# mead help



## Ben Brewcat (Oct 27, 2004)

Well repitching won't change much, since it's fermented mostly to dryness. Champagne strains will do that. If you were looking for a mead with some residual sweetness (and honey flavor) you'll want to stabilize the mead ansd sweeten after stabilization. Champagne strains also have a typically neutral flavor, so you probably have a dry mead which may have a pretty neutral taste, except for the young hotness which should mellow with aging. You call it a "cyser"... are you planning on adding apple juice later?

By my estimates your starting gravity should have been more like 1.068, but it's not unusual for some of the honey to not have dissolved completely unless the mazer takes some pains to do so.

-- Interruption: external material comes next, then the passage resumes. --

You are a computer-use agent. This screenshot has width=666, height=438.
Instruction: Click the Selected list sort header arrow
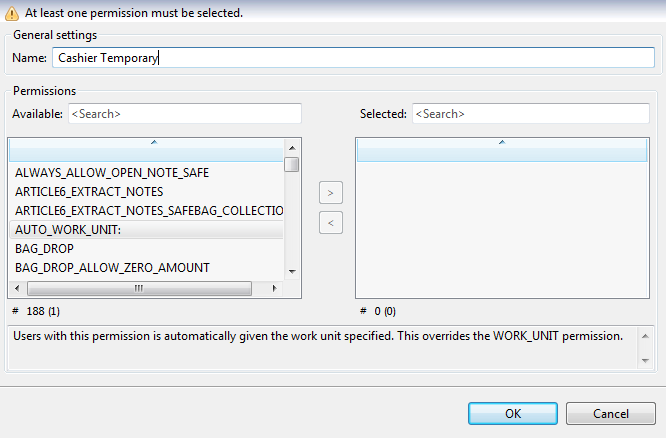click(x=501, y=143)
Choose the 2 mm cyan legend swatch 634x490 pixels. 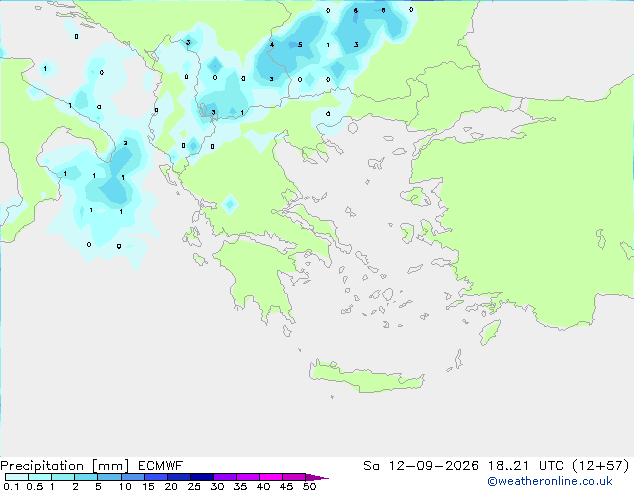click(86, 477)
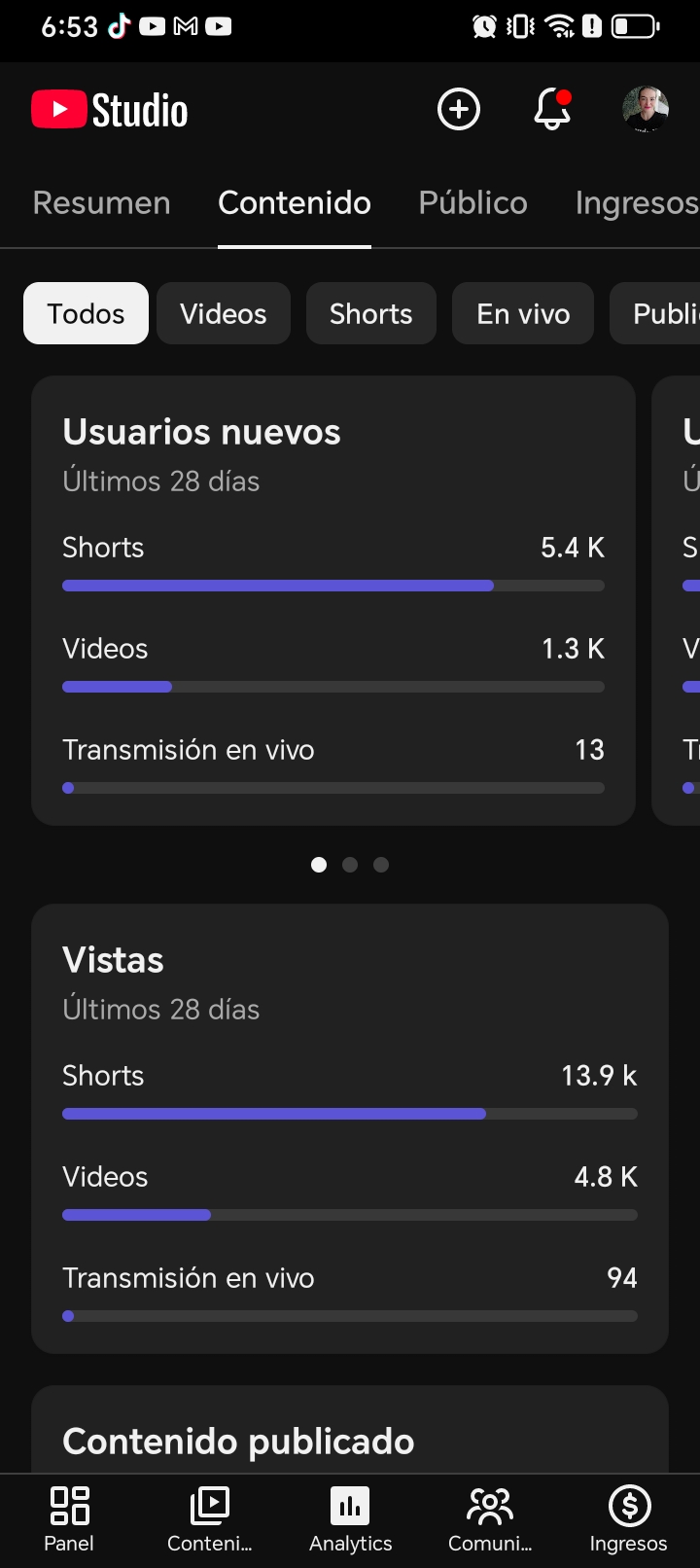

My preference is to age a mead "as is" to let its true character come out a bit before starting to tweak the profile, but with a good palate and experience one can certainly intervene earlier if one wants to.


----------



## Aspera (Aug 1, 2005)

If it works out you are truly a great mazer. The fruit of grapefruit is a difficult ingredient to work into recipes.


----------



## nursebee (Sep 29, 2003)

Send some to me so I can better make suggestions.


----------



## jimmyhat1978 (Apr 8, 2008)

Are you trying to carbonate?? or just get the tingle? If you want to carbonate you can "prime" and bottle with corn sugar. If your fermentation is off you can "fake" the flavor I think you are looking for by adding a bit of FRESH ginger and letting it stand for a few months. If you are going to to use ginger pe very prudent with the amount as too much can overpower any unfermentables that are left.


----------